Object Detection & Segmentation¶
To make it easier for you to follow our tutorial download the video we will use as an
example. You can do this using
supervision[assets]
extension.
from supervision.assets import download_assets, VideoAssets
download_assets(VideoAssets.PEOPLE_WALKING)
Run Inference¶
First, you'll need to obtain predictions from your object detection or segmentation model. In this tutorial, we are using the YOLOv8 model as an example. However, Supervision is versatile and compatible with various models. Check this link for guidance on how to plug in other models.
We will define a callback
function, which will process each frame of the video
by obtaining model predictions and then annotating the frame based on these predictions.
This callback
function will be essential in the subsequent steps of the tutorial, as
it will be modified to include tracking, labeling, and trace annotations.
Tip
Both object detection and segmentation models are supported. Try it with yolov8n.pt
or yolov8n-640-seg
!
import numpy as np
import supervision as sv
from ultralytics import YOLO
model = YOLO("yolov8n.pt")
box_annotator = sv.BoundingBoxAnnotator()

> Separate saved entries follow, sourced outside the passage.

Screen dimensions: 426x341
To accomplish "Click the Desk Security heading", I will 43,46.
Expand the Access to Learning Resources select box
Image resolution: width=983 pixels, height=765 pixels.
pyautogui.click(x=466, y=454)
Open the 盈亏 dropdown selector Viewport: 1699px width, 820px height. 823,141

def callback(frame: np.ndarray, _: int) -> np.ndarray:
results = model(frame)[0]
detections = sv.Detections.from_ultralytics(results)
return box_annotator.annotate(frame.copy(), detections=detections)
sv.process_video(
source_path="people-walking.mp4",
target_path="result.mp4",
callback=callback
)
import numpy as np
import supervision as sv
from inference.models.utils import get_roboflow_model
model = get_roboflow_model(model_id="yolov8n-640", api_key=<ROBOFLOW API KEY>)

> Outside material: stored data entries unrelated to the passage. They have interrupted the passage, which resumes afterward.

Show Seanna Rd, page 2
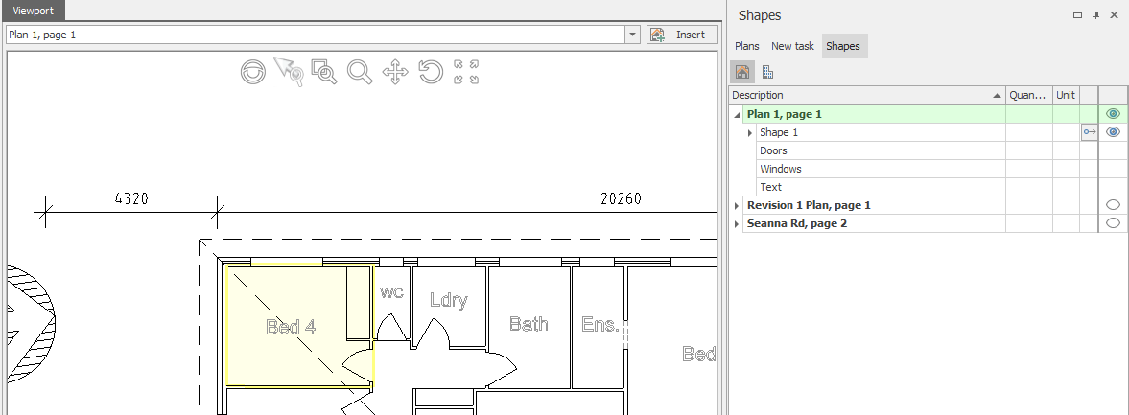 (x=1113, y=223)
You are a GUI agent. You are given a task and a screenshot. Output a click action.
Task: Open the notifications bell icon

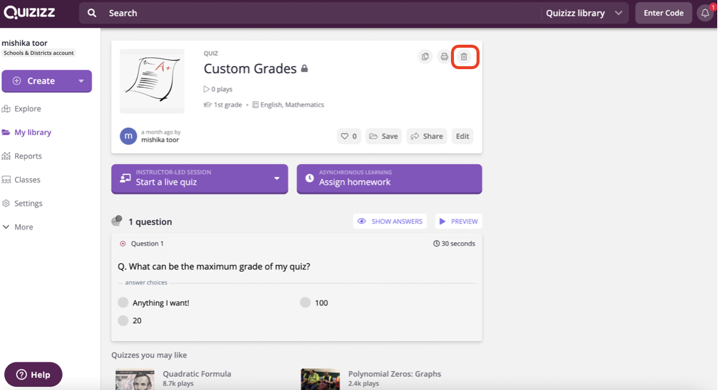705,13
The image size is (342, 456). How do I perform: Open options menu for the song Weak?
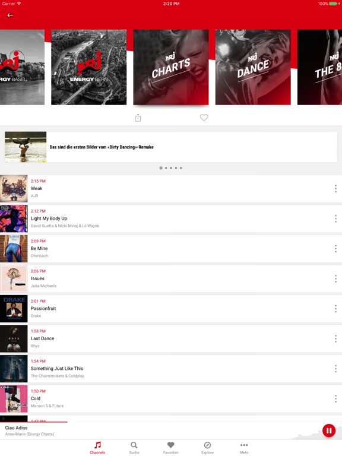(x=335, y=188)

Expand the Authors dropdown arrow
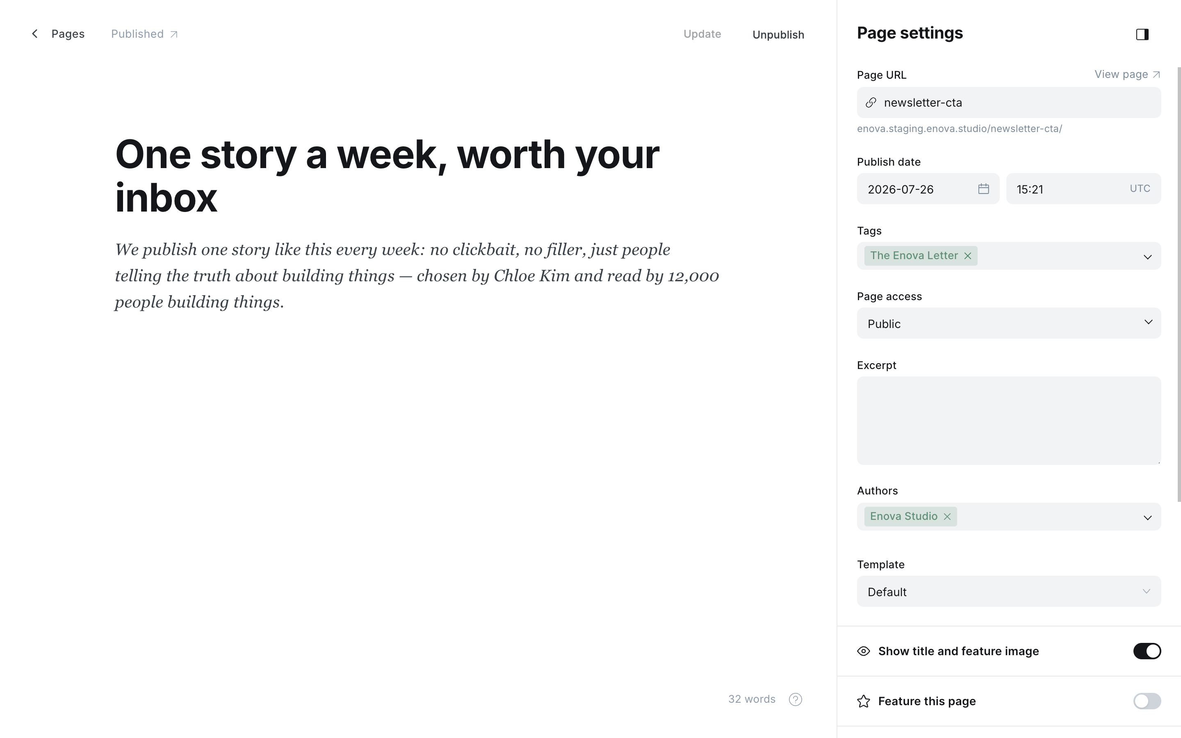click(x=1147, y=517)
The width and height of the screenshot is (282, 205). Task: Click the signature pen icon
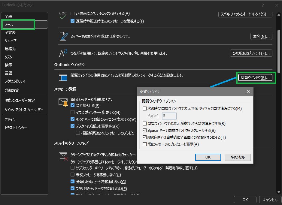point(63,36)
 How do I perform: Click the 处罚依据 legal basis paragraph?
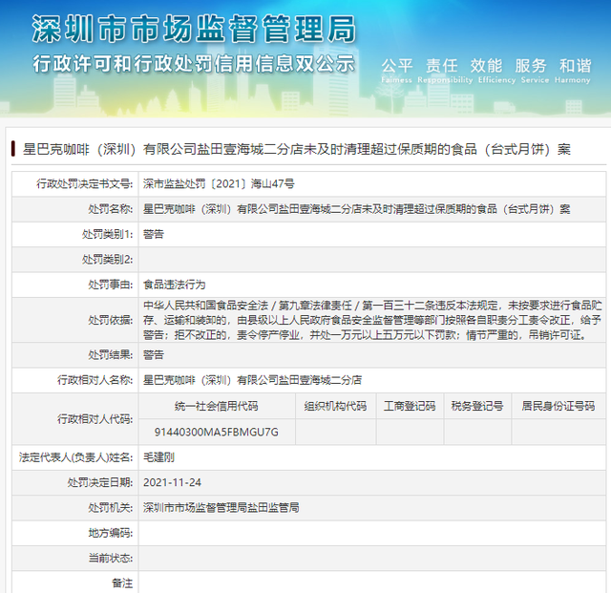point(370,319)
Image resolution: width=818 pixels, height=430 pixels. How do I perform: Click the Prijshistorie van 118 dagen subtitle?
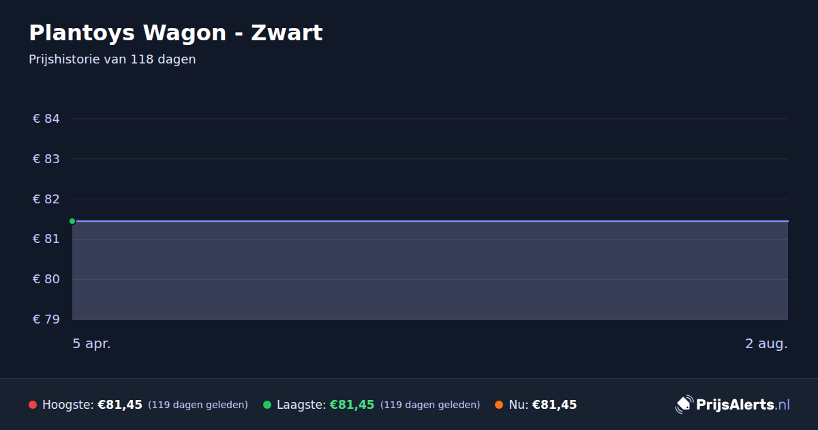pyautogui.click(x=112, y=59)
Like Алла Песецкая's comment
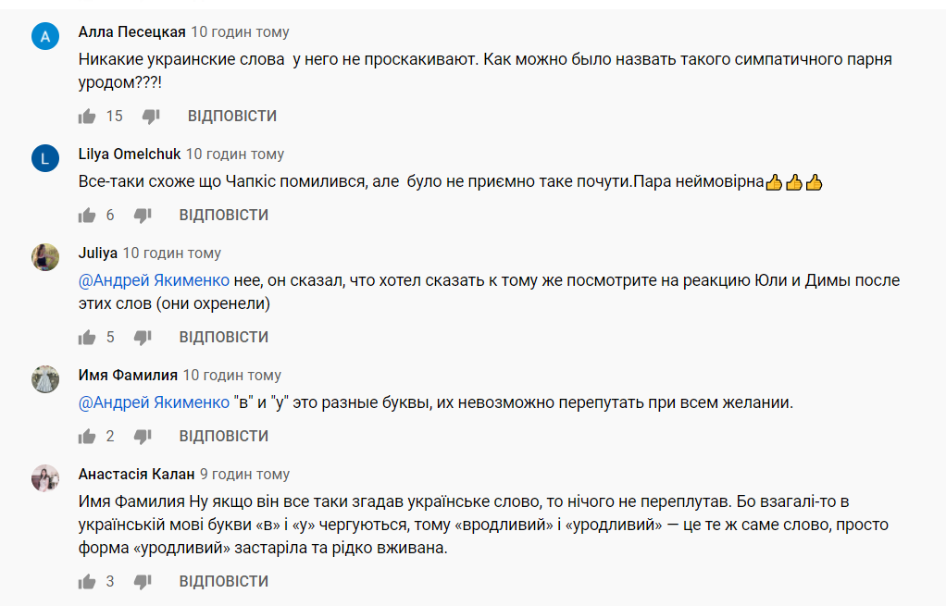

box_annotator = sv.BoundingBoxAnnotator()
def callback(frame: np.ndarray, _: int) -> np.ndarray:
results = model.infer(frame)[0]
detections = sv.Detections.from_inference(results)
return box_annotator.annotate(frame.copy(), detections=detections)
sv.process_video(
source_path="people-walking.mp4",
target_path="result.mp4",
callback=callback
)
Tracking¶
After running inference and obtaining predictions, the next step is to track the
detected objects throughout the video. Utilizing Supervision’s
sv.ByteTrack
functionality, each detected object is assigned a unique tracker ID,
enabling the continuous following of the object's motion path across different frames.
import numpy as np
import supervision as sv
from ultralytics import YOLO
model = YOLO("yolov8n.pt")
tracker = sv.ByteTrack()
box_annotator = sv.BoundingBoxAnnotator()
def callback(frame: np.ndarray, _: int) -> np.ndarray:
results = model(frame)[0]
detections = sv.Detections.from_ultralytics(results)
detections = tracker.update_with_detections(detections)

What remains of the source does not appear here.